Use cases for closures
Some people have been reacting to this proposal as if it represents Sun's plans for the future of the language. At this stage it is just some ideas being drawn up to address a number of requirements in a clean and uniform framework. Other people are working on alternative proposals, and I expect you'll see those soon. It is too early to place bets on what, if anything, Sun will do in this space for JDK7.
With the insights described in my last blog entry, we no longer need two separate syntactic forms for closures. We also don't need the "labelled" nonlocal return statement. We're updating the draft spec with this and other changes, making it more precise, and adding a bit of rationale. I hope to augment the brief rationale that will appear in the draft with further explanation here.
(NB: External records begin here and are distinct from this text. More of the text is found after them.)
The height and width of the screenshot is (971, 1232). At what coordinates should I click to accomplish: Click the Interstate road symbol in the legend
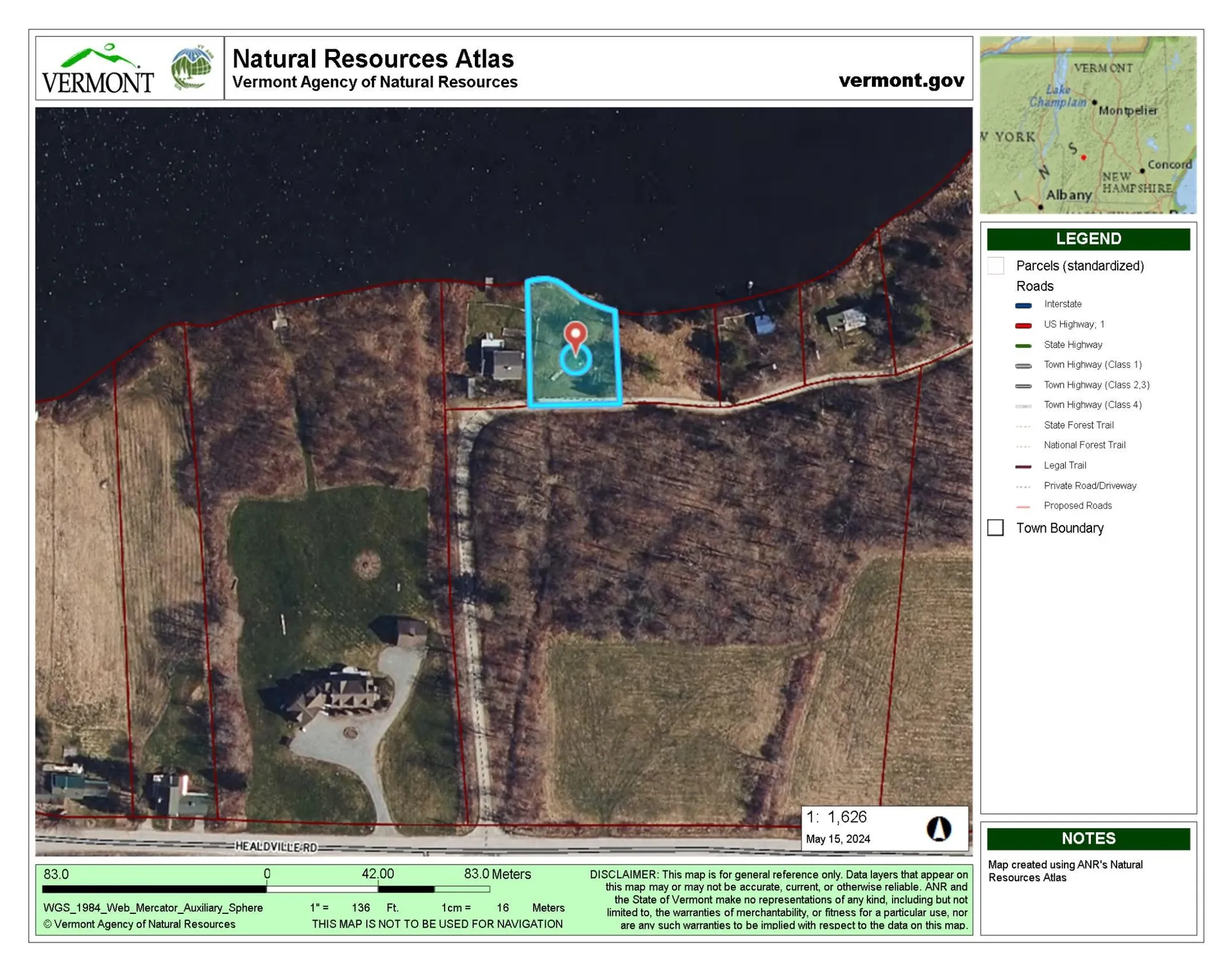(x=1023, y=304)
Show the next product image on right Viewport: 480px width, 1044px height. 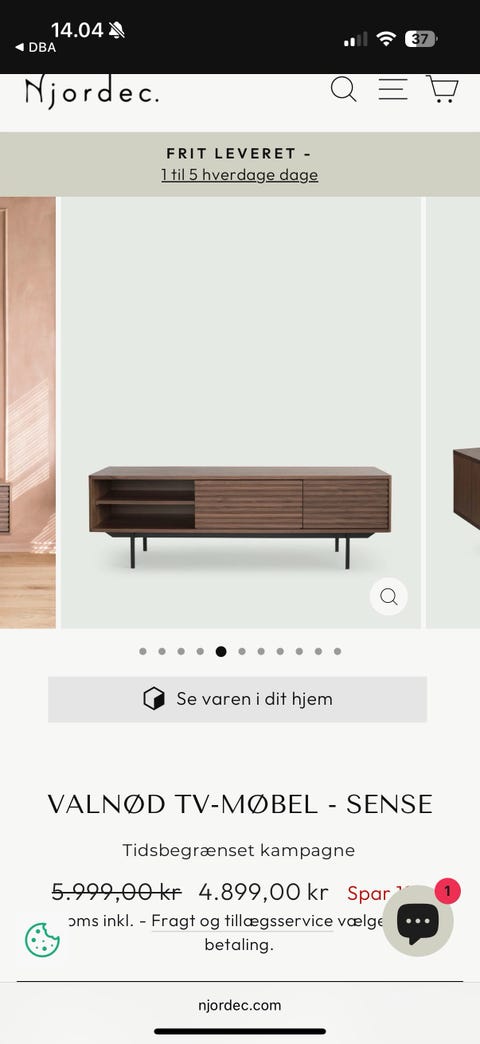[x=453, y=412]
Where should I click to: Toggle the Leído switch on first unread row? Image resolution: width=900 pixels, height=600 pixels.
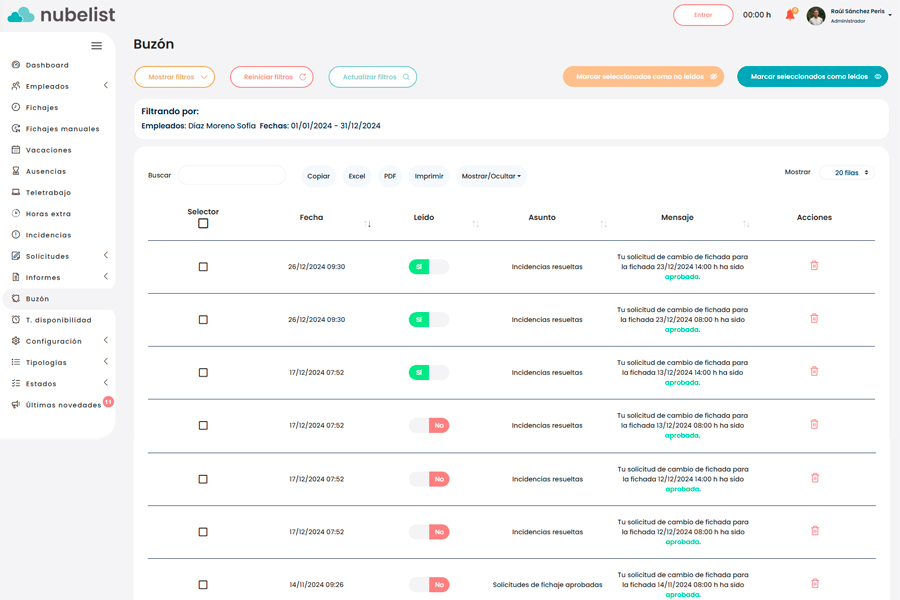point(429,426)
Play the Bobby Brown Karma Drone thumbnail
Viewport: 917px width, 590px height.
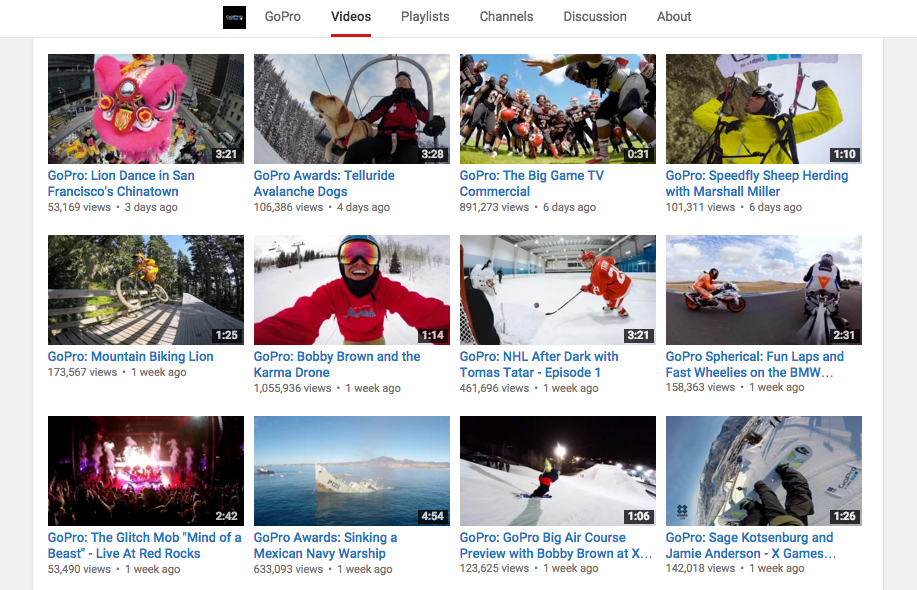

Closures, Inner Classes, and Concurrency
Our "solution" to concurrency issues in the original version of the proposal was quite unsatisfying. Part of the problem was that we could see no way to satisfy the requirements of that community while preserving some of the most useful features of closures and without violating the language design principles. Since then, we've been reexamining the issue, and I think we've found a very tidy solution.
Asynchronous use cases
To understand the solution, it is useful to characterize the use cases for closures into two very distinct categories. The first category, which I'll call asynchronous, are those in which the user-privided code is not called immediately by the API, but rather is saved to be executed from another thread or at a later time. This includes asynchronous notification frameworks, the concurrency framework's executors, and timer tasks. Generally speaking these fall into a pattern in which the caller of the API controls what will be done, but the API controls when it will be done. These kinds of Java APIs are widespread in practice, and are often expressed using single-method interfaces or abstract classes. Because the code passed into the API is invoked when its context no longer exists, it is generally inappropriate to allow nonlocal control-flow. Because it may be invoked from another thread, it is often inappropriate to allow such code to access mutable local state.
The closure proposal attempts to address this category of use case by providing the closure conversion, which converts the user-written chunk of code into an anonymous inner class.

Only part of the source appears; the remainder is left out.